_Text extract_.

** begin **

Canada Spiralling Out of Control, 1: Ethnic Liberalism versus Post-WWII Norms

Eurocanadians to this day are being harassed for lack of progress in dismantling institutional racism, half a century after the complete redefinition of Canada as a multicultural nation in 1971, after the Canadian Human Rights Act of 1977, which called for "equal opportunity" for "victims of discriminatory practices," after the Employment Equity Act of 1986, which instituted, and still mandates, affirmative hiring for minorities, after the Multiculturalism Act of 1988, which provides billions in financial support to immigrant groups to enhance their cultural identity in Canada, while extolling Eurocanadians to dismantle their Anglocentric heritage.

What is more, and what is really threatening, is that this multicultural enforcement has come along with a dramatic demographic alteration in the ethnic character of Canada through the yearly arrival of hundreds of thousands of immigrants, in the same time frame, which has reduced Eurocanadians to a minority, or close to it, in all the major cities of Vancouver, Montreal, Toronto, with projections announcing that within 15 short years, by "2031, 47% of second-generation Canadians could belong to a visible minority group."

The demands keep getting more radical and suicidal. How did it come to be that conservative candidate Kellie Leitch was called "unCanadian" a few months ago simply because she considered asking supporters in a survey whether the Canadian government should screen potential immigrants for anti-Canadian values? This was deemed to be an extremist, intolerant question, even by some conservatives, and yet the values Leitch had in mind were equality of the sexes, tolerance, gay rights, diversity, and multiculturalism.

What is going on? A few months ago I attempted an answer to a similar set of questions in the essay "White Nations into Multiracial Places: A Spiral Radicalization Model." I pulled out this essay from CEC due to a number of flaws. What follows below is the first part of a much longer, and totally revised, version of this essay.

The answer I now have, stated in the most abstract terms, is that a new set of norms came to take a firm hold over Western liberal democracies after WWII calling for the dissolution of ethno-nationalism in Western states and for the complete discrediting of racial identities among Europeans, on the supposition that ethnocentrism and racial identities were ultimately responsible for conflicts among humans, and that if future wars as deadly as WWII were to be avoided Western nations had to institute human rights, offer Western citizenship to peoples across the world, and create multiethnic and multicultural states.

** end **

_Task requirements_.
(1) Answer these from the essay excerpt, one line each:
(a) In what year was the Employment Equity Act passed?
(b) Which three cities are named as places where Eurocanadians have become a minority, or close to it?
(c) Which values did Kellie Leitch have in mind when she considered screening immigrants?
(2) Please list every act of legislation the essay excerpt names, each with the year it gives.
(3) Reproduce the essay excerpt word for word, starting with "Canada Spiralling Out" and going on through "their Anglocentric heritage.".

_Data section_.

** begin **

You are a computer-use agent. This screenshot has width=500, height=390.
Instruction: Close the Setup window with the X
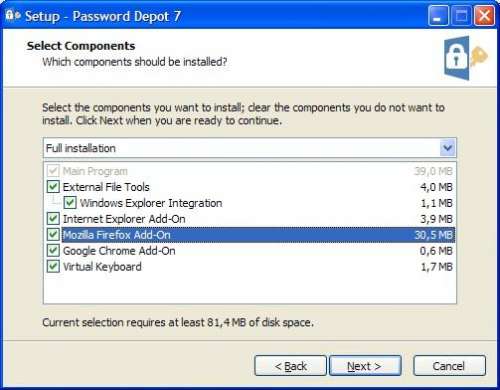click(x=484, y=15)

** end **

_Solutions by task_.
(1)
(a) 1986
(b) Vancouver, Montreal, Toronto
(c) Equality of the sexes, tolerance, gay rights, diversity, and multiculturalism

(2)
- Canadian Human Rights Act (1977)
- Employment Equity Act (1986)
- Multiculturalism Act (1988)

(3)
Canada Spiralling Out of Control, 1: Ethnic Liberalism versus Post-WWII Norms

Eurocanadians to this day are being harassed for lack of progress in dismantling institutional racism, half a century after the complete redefinition of Canada as a multicultural nation in 1971, after the Canadian Human Rights Act of 1977, which called for "equal opportunity" for "victims of discriminatory practices," after the Employment Equity Act of 1986, which instituted, and still mandates, affirmative hiring for minorities, after the Multiculturalism Act of 1988, which provides billions in financial support to immigrant groups to enhance their cultural identity in Canada, while extolling Eurocanadians to dismantle their Anglocentric heritage.